NDAA. Speaker Pelosi signed the NDAA and presented the Conference Report to President Trump this past Friday. The President now has until December 23rd (ten days not counting Sundays) to sign or veto the bill. President Trump has repeatedly indicated that he intends to veto the bill, but both Houses of Congress passed the bill with strong, veto-proof majorities (335 votes in the House; 84 votes in the Senate), meaning that, for the first time during the Trump presidency, a veto override is likely (President Trump has previously issued eight vetoes, all of which have been sustained).
While the schedule remains unclear, we currently expect the House to schedule an override vote during the week of December 28th if the President does in fact veto the NDAA. While some Republicans will likely switch their position and vote to sustain the veto, we assess that there will still be enough bi-partisan votes to reach the two thirds required to override the veto. Leader McCarthy has already indicated that he will vote to sustain the veto, but House Republican Leadership is not expected to encourage Members to switch their votes. If the House overrides the veto, we expect the Senate to follow the House and schedule a vote shortly thereafter. Ultimately, we expect the NDAA to become law before the end of the 116thCongress, but the situation remains fluid. .

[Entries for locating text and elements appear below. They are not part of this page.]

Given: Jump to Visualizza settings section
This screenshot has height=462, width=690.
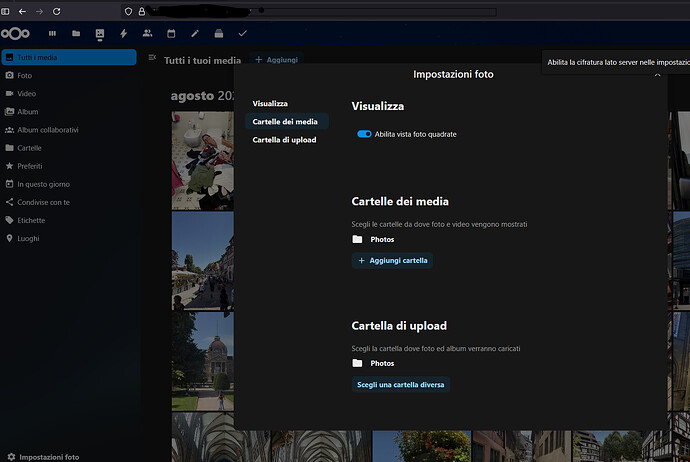Looking at the screenshot, I should coord(270,104).
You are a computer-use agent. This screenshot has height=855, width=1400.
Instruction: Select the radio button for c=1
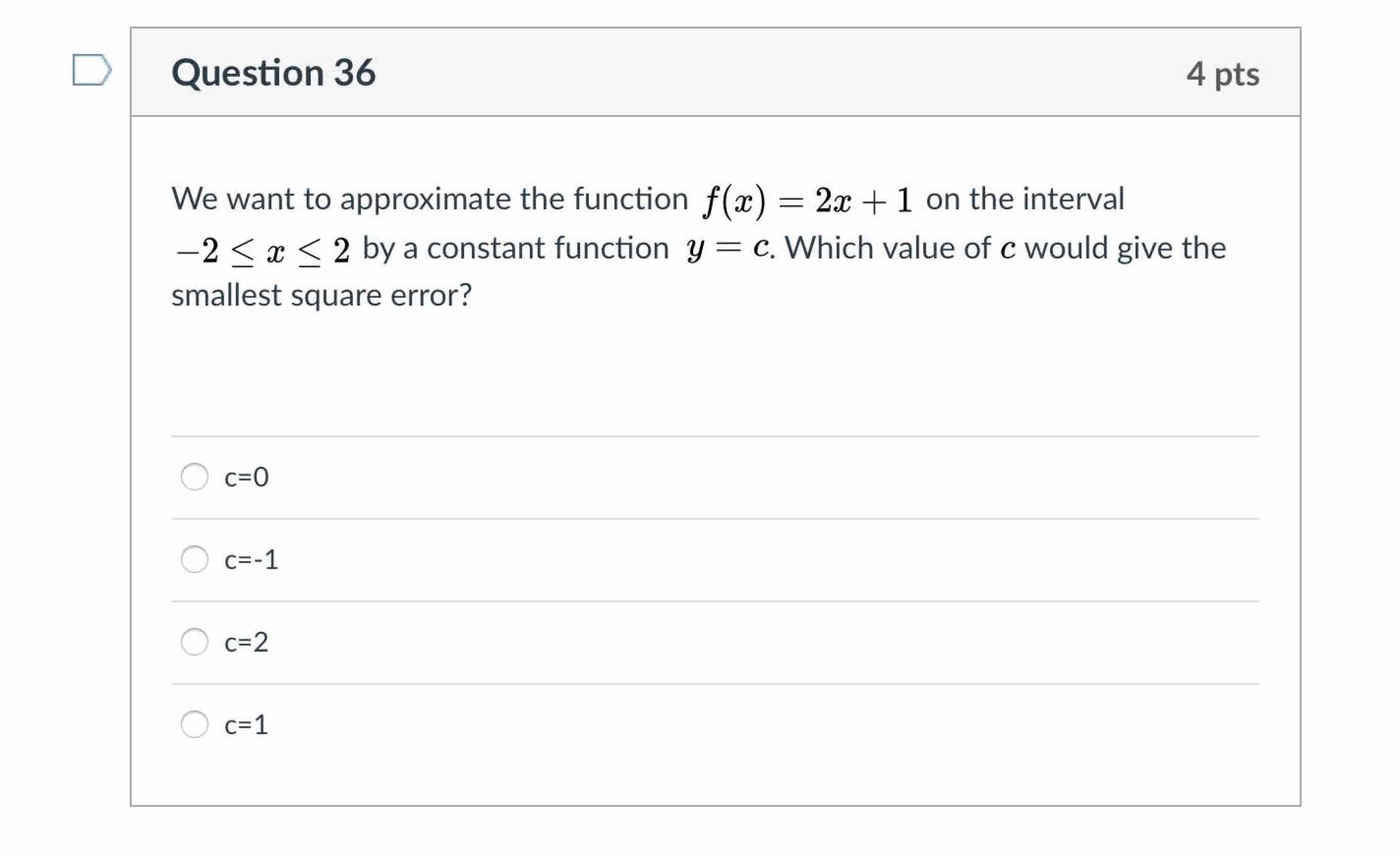[194, 724]
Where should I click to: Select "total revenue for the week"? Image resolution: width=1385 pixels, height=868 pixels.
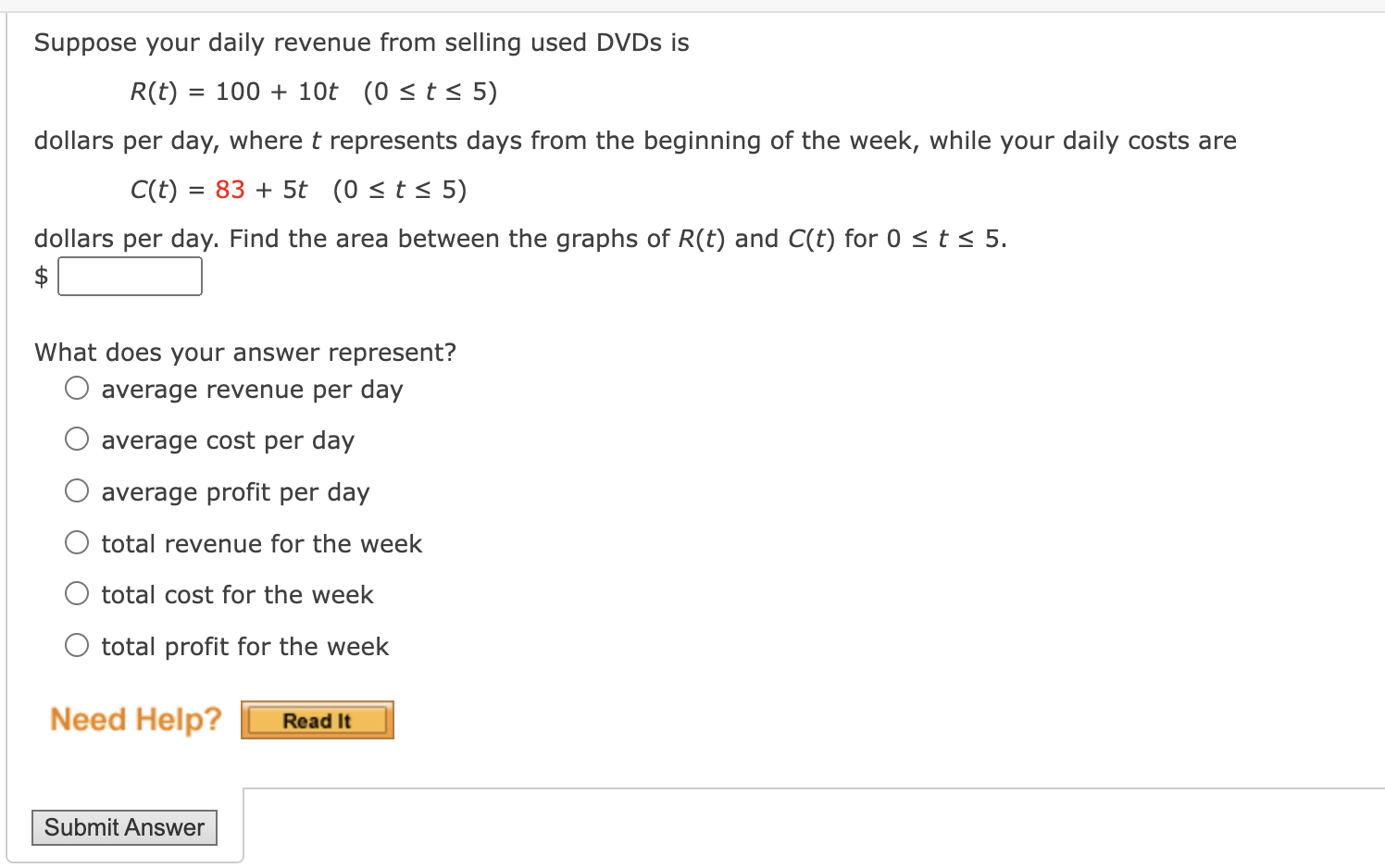[77, 541]
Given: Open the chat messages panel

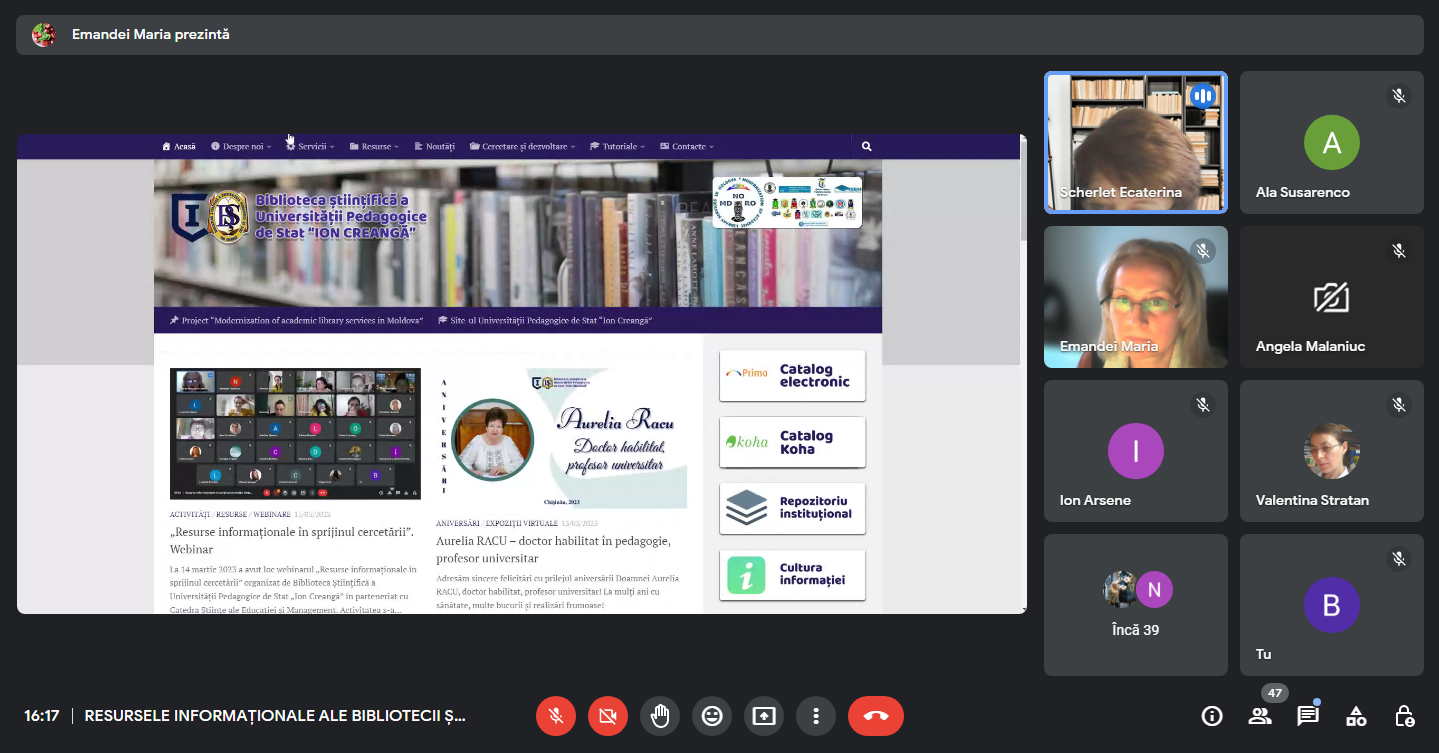Looking at the screenshot, I should coord(1308,716).
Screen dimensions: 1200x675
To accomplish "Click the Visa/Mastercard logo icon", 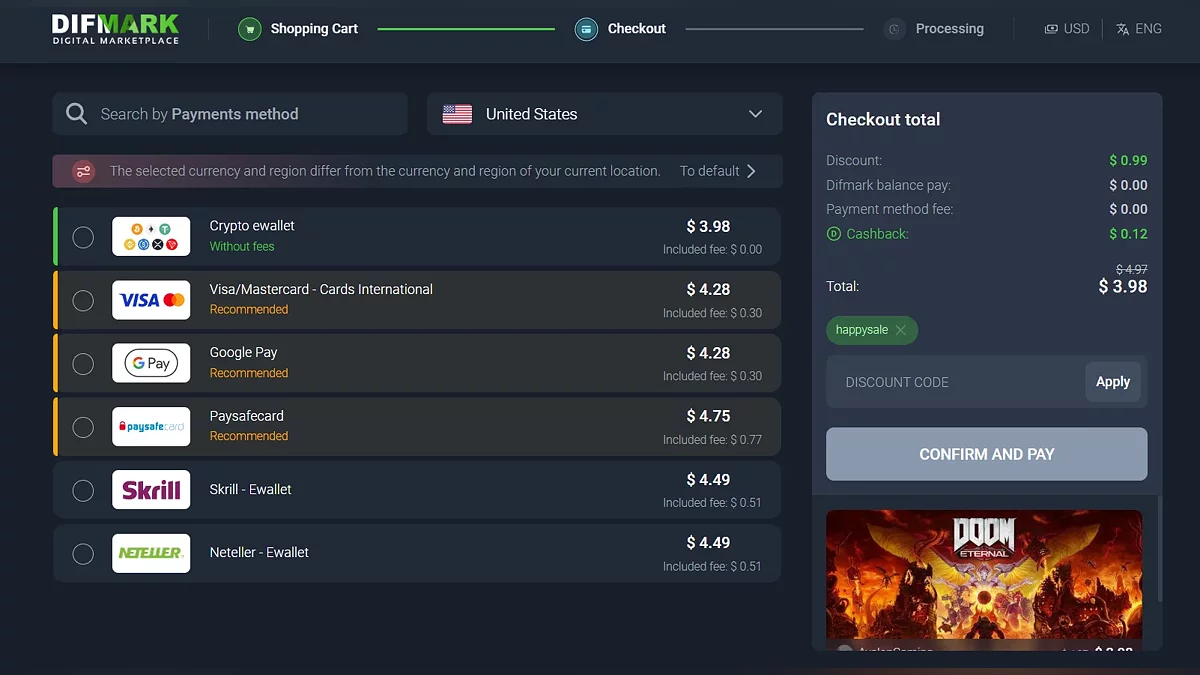I will (151, 300).
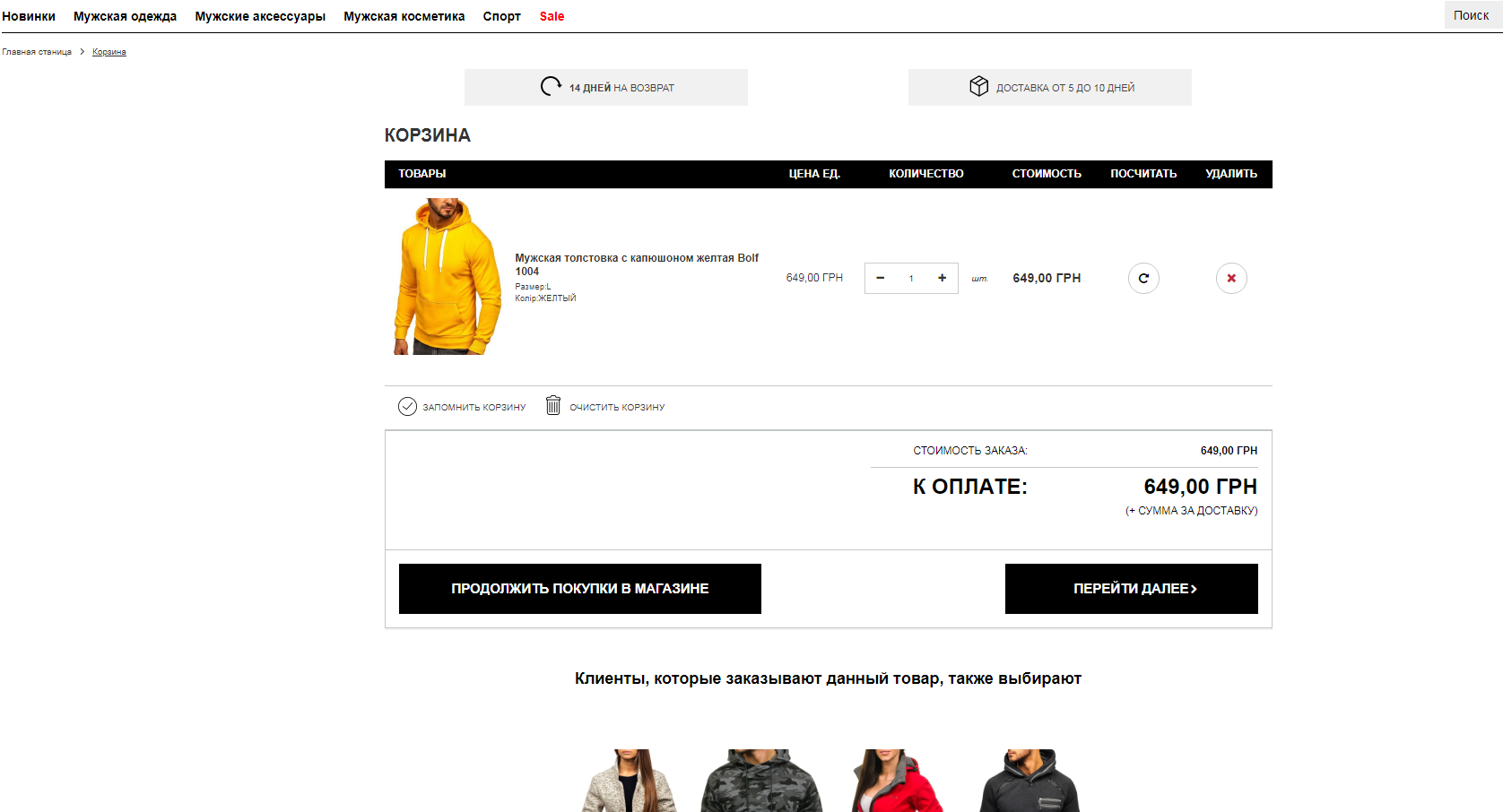1503x812 pixels.
Task: Decrease quantity with the minus button
Action: [881, 278]
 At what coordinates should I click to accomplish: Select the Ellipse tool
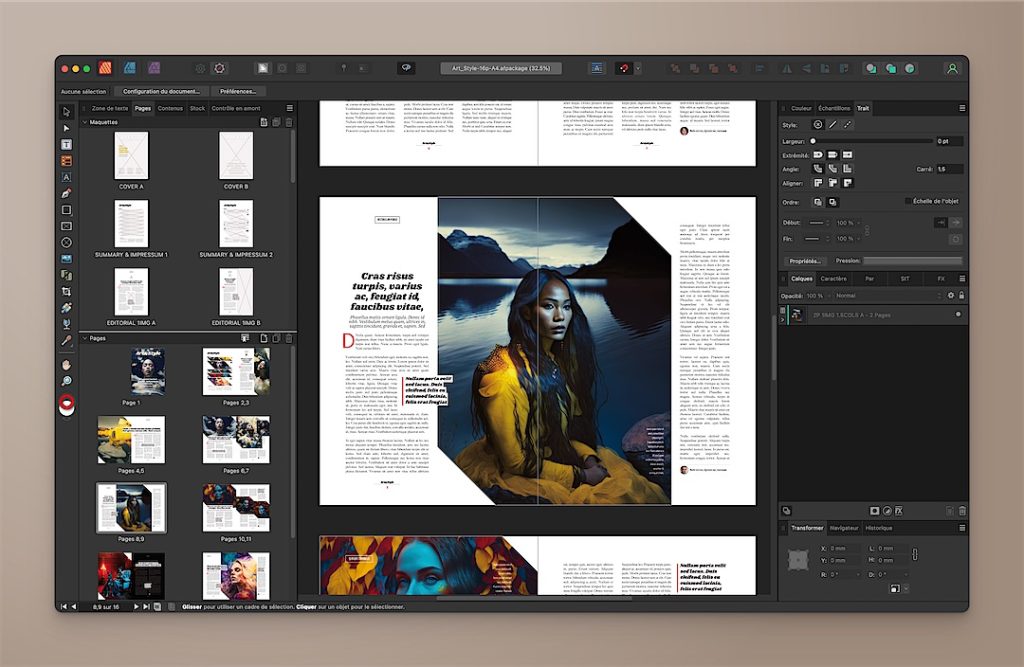click(x=67, y=242)
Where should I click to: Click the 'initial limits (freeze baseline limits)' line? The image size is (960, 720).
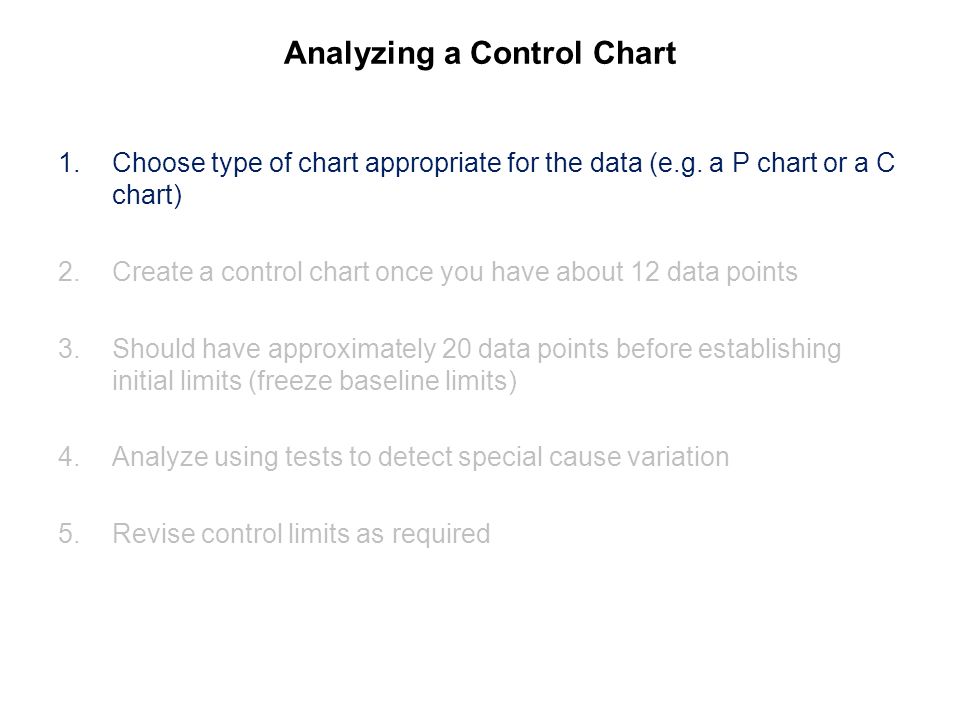point(314,381)
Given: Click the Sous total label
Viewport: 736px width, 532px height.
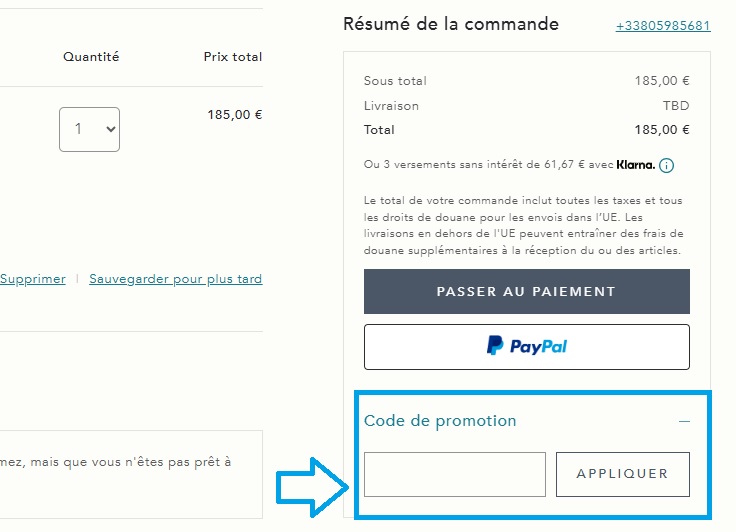Looking at the screenshot, I should [x=395, y=81].
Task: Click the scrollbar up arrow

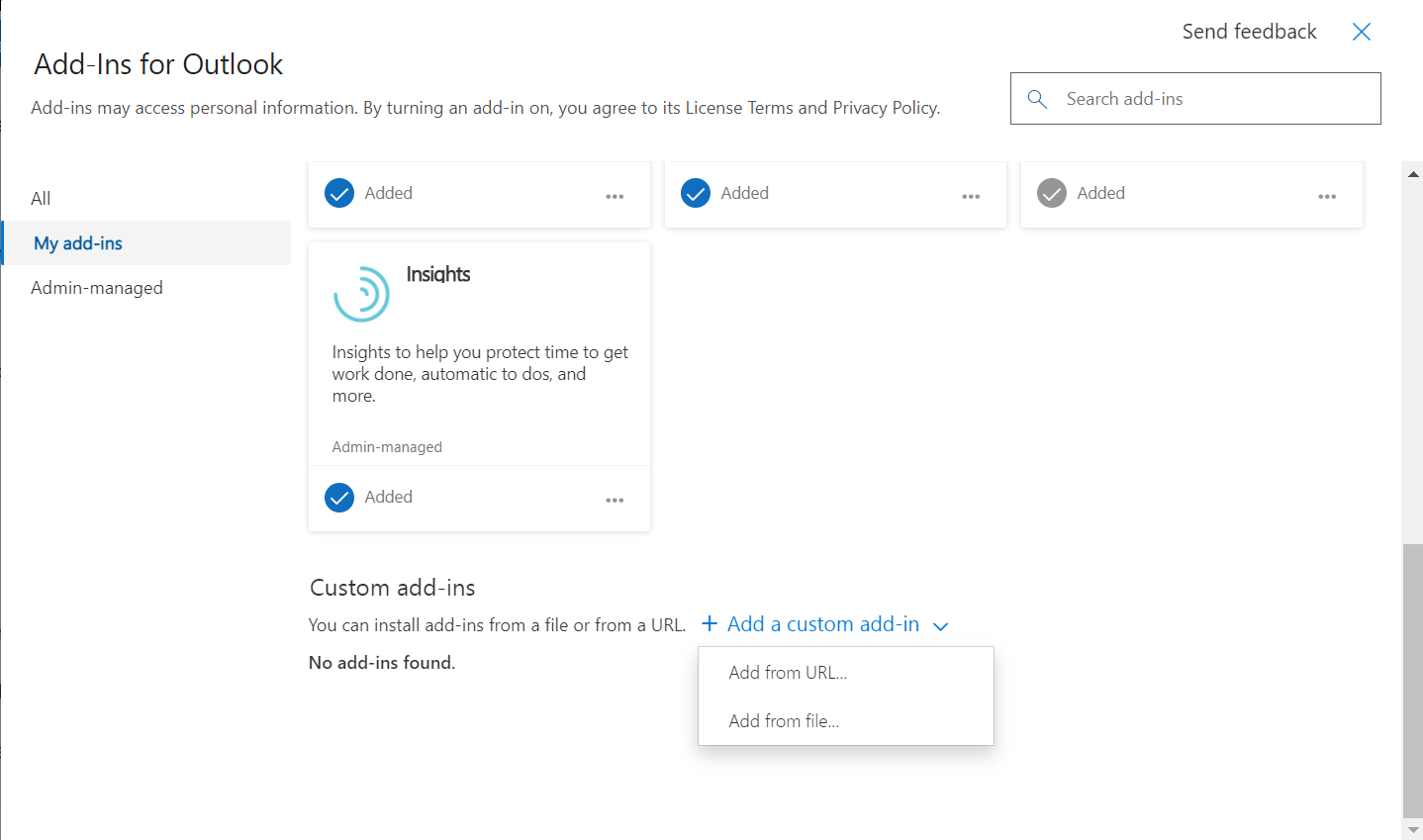Action: [1413, 172]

OUTLOOK/ANALYSIS. We remain optimistic that an end-of-year deal will ultimately be agreed to, but at this point it is still not a sure thing given competing pressures among the leaders. If Congress is to reach agreement and vote by Friday, when government funding is set to lapse, they need to move quickly to secure agreement and lock down text by tomorrow at the latest. If negotiations are moving along and Congress needs some more time to conclude them they can always buy a few more days with a short-term CR if necessary. However, any way you slice it, the next 48-72 hours are critical. One bright spot: while President Trump has in the past objected to major spending deals at the 11th hour, all signs point to his being ready and willing to sign whatever legislation Congress can agree to.